VlnPlot(pbmc_small,                         #SeuratObject
        features = "ENSG00000156738") +     #Variable to plot
  ggtitle(annotated_hg19[annotated_hg19$ensembl_gene_id == "ENSG00000156738", "external_gene_name"],
          "ENSG00000156738")

With these results we can consider cluster 3 as being composed of B cells.

Differential expression analysis

It is however sometimes difficult to use this method for each of our clusters. Seurat proposes to identify the specific markers of each cluster using a differential expression analysis method.

For each cluster and each gene, the FindAllMarkers function will determine if there is a significant difference between the gene expression of the cells in our cluster and the other cells. By default, it uses the non-parametric Wilcoxon Rank Sum test (also called Mann-Whitney). He then performs a Bonferroni multiple correction test.

Here we have changed some parameters to not filter any gene which will be very useful for the enrichment analysis (GSEA) which is based on an ordered list of genes.

pbmc_markers <- FindAllMarkers(pbmc_small,              #SeuratObject
                               only.pos = FALSE,        #Returns positive and negative gene markers
                               min.pct = 0.1,           #Take into account genes that are detected in at least 10% of the cells
                               logfc.threshold = 0,     #Return markers with a logFC superior to threshold
                               test.use = "wilcox",     #Method used
                               verbose = FALSE)

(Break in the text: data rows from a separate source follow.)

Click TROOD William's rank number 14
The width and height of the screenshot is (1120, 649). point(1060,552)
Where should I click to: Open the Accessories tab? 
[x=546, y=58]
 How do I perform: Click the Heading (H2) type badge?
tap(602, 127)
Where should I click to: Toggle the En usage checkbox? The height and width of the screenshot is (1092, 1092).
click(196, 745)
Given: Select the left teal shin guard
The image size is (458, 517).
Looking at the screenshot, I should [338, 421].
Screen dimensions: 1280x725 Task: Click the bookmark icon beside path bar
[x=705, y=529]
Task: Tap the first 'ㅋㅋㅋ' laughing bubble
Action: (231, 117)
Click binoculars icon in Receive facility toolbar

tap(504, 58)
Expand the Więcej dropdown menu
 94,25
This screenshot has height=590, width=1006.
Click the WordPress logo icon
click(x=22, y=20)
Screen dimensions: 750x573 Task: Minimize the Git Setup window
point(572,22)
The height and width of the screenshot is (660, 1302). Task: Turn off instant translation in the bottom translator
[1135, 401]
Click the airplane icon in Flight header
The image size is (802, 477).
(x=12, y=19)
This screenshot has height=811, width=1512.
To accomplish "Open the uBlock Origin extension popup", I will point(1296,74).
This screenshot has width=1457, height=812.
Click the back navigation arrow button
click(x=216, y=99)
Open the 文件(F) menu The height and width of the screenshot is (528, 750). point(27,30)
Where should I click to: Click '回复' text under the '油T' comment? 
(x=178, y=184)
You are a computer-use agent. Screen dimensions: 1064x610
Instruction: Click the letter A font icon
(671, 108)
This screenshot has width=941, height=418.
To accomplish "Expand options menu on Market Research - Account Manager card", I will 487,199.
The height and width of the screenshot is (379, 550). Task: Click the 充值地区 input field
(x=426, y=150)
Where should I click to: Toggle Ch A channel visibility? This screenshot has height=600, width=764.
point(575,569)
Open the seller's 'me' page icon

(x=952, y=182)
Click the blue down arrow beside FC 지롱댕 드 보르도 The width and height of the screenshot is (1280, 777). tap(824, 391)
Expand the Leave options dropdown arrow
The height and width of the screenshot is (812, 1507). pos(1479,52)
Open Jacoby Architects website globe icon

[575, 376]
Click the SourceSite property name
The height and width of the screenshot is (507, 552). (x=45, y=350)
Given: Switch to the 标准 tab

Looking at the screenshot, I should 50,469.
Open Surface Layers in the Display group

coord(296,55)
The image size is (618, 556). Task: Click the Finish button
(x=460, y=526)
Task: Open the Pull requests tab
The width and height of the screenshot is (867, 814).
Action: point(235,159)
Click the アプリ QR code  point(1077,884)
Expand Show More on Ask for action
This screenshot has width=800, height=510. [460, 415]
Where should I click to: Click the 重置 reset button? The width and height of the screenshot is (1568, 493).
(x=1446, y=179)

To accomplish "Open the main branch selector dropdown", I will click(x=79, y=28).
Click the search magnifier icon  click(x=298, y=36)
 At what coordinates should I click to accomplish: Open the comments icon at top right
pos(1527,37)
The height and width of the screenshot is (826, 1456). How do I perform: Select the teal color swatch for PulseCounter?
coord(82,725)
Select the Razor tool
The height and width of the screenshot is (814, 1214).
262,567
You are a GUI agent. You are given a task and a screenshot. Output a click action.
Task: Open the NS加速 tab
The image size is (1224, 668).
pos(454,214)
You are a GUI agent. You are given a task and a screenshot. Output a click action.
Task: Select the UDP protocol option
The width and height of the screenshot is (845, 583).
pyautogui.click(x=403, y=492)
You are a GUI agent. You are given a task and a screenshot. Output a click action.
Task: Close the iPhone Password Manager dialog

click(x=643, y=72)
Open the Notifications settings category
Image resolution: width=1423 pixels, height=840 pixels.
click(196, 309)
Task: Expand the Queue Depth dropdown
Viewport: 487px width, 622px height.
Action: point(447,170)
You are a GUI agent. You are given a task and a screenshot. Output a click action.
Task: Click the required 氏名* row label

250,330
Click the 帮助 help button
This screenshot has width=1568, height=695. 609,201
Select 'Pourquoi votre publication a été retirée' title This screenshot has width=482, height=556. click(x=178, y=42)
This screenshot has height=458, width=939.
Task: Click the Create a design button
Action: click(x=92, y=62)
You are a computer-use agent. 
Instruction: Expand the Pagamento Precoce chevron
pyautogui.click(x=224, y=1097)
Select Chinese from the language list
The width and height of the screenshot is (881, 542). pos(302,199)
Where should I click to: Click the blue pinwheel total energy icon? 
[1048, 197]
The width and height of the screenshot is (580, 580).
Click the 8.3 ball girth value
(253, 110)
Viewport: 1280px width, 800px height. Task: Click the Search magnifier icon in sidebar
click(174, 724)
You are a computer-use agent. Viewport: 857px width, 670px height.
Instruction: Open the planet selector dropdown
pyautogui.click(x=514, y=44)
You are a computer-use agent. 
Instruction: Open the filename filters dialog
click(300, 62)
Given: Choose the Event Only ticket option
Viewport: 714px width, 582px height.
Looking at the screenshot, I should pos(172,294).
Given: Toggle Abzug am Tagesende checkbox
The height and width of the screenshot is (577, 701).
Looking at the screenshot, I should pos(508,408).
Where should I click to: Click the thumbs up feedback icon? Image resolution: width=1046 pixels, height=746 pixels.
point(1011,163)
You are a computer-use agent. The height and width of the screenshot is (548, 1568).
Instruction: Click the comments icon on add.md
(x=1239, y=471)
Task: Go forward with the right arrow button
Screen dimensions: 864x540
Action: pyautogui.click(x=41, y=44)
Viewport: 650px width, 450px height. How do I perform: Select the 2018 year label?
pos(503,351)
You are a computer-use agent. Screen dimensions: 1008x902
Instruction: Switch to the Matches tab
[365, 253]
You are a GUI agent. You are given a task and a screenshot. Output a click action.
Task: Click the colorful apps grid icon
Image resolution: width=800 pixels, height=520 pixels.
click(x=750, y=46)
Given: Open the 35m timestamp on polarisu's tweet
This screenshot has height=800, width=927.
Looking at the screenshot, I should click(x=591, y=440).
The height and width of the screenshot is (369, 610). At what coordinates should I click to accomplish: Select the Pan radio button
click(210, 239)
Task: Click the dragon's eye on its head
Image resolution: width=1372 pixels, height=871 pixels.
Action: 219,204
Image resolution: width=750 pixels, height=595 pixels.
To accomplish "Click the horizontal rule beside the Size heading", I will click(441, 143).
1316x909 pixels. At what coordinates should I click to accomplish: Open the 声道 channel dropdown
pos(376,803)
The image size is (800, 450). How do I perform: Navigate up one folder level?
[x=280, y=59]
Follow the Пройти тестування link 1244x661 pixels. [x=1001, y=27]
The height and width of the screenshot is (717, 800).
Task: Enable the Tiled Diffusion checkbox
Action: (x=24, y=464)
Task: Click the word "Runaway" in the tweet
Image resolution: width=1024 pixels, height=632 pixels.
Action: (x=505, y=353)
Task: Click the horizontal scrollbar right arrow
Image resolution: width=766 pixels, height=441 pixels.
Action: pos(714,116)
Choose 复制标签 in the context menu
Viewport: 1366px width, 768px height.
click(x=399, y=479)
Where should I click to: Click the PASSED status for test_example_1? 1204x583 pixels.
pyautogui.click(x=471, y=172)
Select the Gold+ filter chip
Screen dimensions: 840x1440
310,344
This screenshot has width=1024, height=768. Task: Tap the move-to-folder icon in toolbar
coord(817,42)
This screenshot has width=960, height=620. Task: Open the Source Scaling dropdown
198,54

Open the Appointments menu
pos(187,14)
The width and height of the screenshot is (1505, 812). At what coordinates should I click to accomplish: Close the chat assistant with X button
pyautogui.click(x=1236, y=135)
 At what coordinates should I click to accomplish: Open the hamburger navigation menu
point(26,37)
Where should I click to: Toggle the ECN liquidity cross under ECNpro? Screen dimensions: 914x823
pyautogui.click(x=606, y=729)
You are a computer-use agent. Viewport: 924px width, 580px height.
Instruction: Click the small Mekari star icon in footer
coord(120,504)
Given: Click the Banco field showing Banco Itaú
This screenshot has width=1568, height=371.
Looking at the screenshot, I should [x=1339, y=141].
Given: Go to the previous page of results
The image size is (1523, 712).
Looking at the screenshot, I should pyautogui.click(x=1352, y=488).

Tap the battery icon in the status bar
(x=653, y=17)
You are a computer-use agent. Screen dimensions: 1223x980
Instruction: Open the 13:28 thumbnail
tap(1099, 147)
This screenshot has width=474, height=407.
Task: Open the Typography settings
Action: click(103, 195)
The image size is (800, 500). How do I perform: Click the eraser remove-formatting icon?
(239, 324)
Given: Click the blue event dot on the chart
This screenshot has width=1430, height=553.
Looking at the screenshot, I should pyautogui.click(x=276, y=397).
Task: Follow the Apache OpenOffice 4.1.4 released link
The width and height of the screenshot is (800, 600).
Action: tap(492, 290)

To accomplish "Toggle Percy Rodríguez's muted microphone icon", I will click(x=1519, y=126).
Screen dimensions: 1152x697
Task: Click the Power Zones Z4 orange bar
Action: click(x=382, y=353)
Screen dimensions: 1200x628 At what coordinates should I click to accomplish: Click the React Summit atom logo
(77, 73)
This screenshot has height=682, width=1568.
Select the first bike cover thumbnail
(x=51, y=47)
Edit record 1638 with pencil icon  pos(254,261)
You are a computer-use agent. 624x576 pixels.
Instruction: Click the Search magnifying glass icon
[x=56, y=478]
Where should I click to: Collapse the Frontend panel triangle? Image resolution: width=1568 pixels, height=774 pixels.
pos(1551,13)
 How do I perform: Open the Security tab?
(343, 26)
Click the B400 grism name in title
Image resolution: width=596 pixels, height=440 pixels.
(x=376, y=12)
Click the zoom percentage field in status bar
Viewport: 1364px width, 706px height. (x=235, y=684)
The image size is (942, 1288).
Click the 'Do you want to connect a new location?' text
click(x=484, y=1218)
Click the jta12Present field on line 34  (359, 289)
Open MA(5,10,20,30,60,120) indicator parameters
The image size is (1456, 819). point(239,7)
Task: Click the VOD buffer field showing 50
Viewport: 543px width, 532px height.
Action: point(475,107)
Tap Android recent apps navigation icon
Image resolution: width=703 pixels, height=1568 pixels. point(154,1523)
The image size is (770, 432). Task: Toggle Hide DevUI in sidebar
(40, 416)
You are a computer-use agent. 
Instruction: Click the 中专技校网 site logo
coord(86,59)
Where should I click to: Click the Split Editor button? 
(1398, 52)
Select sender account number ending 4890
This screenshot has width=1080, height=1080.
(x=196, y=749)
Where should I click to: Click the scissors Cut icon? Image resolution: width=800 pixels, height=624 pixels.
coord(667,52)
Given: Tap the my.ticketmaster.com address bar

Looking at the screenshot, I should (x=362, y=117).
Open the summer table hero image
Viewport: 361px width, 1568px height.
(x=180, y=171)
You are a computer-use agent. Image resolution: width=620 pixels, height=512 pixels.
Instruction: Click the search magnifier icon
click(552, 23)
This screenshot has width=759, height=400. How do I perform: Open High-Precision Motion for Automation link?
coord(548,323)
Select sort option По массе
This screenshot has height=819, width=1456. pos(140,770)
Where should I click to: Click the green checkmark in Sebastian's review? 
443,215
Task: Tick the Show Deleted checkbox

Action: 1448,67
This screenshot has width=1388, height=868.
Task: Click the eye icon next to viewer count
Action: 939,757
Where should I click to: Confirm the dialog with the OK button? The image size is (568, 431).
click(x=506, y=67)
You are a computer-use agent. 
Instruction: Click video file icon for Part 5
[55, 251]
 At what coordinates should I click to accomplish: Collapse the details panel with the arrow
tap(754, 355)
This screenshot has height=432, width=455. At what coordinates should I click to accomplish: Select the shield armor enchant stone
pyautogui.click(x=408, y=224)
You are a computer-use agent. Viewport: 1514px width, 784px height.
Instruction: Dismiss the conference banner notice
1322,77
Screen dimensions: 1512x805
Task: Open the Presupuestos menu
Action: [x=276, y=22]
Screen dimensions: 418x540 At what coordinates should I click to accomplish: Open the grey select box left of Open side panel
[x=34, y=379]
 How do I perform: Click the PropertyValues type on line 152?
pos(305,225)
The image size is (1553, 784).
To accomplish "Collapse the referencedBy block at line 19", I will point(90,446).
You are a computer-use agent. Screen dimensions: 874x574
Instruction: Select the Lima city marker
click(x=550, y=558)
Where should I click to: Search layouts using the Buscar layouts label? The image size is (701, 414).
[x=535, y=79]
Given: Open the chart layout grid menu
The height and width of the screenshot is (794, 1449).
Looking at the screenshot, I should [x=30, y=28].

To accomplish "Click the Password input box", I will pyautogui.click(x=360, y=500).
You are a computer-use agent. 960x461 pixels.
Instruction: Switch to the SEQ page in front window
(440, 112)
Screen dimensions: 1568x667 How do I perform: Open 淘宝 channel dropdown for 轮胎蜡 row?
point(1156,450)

## Preview of the resulting dataframe
kable(head(pbmc_markers))
p_val avg_log2FC pct.1 pct.2 p_val_adj cluster gene
ENSG00000137154 0 0.6952948 0.998 0.997 0 0 ENSG00000137154
ENSG00000144713 0 0.6444963 0.998 0.997 0 0 ENSG00000144713
ENSG00000112306 0 0.7383383 1.000 0.994 0 0 ENSG00000112306
ENSG00000177954 0 0.7437027 0.998 0.994 0 0 ENSG00000177954
ENSG00000164587 0 0.6352699 1.000 0.997 0 0 ENSG00000164587
ENSG00000118181 0 0.7973422 1.000 0.978 0 0 ENSG00000118181

The result of this function is a dataframe with several columns:

  • p_val : p-value of the statistical test used
  • avg_log2FC : log2(Fold change +1) between the average expression of the considered cluster and the average expression of the rest of the cells
  • pct.1 : percentage of detection of the gene in our cluster
  • pct.2: percentage of detection of the gene in the rest of the cells
  • p_val_adj : adjusted p-value (Bonferroni correction)
  • cluster : cluster considered
  • gene : name of the gene

Warning

Be careful not to take into account the names of the lines in this dataframe for reference. Indeed, it is quite frequent that a gene is defined as a marker for several clusters which will duplicate the line names and thus add suffixes in the rows. We would be back to the same problem as if we were using gene names in Read10X.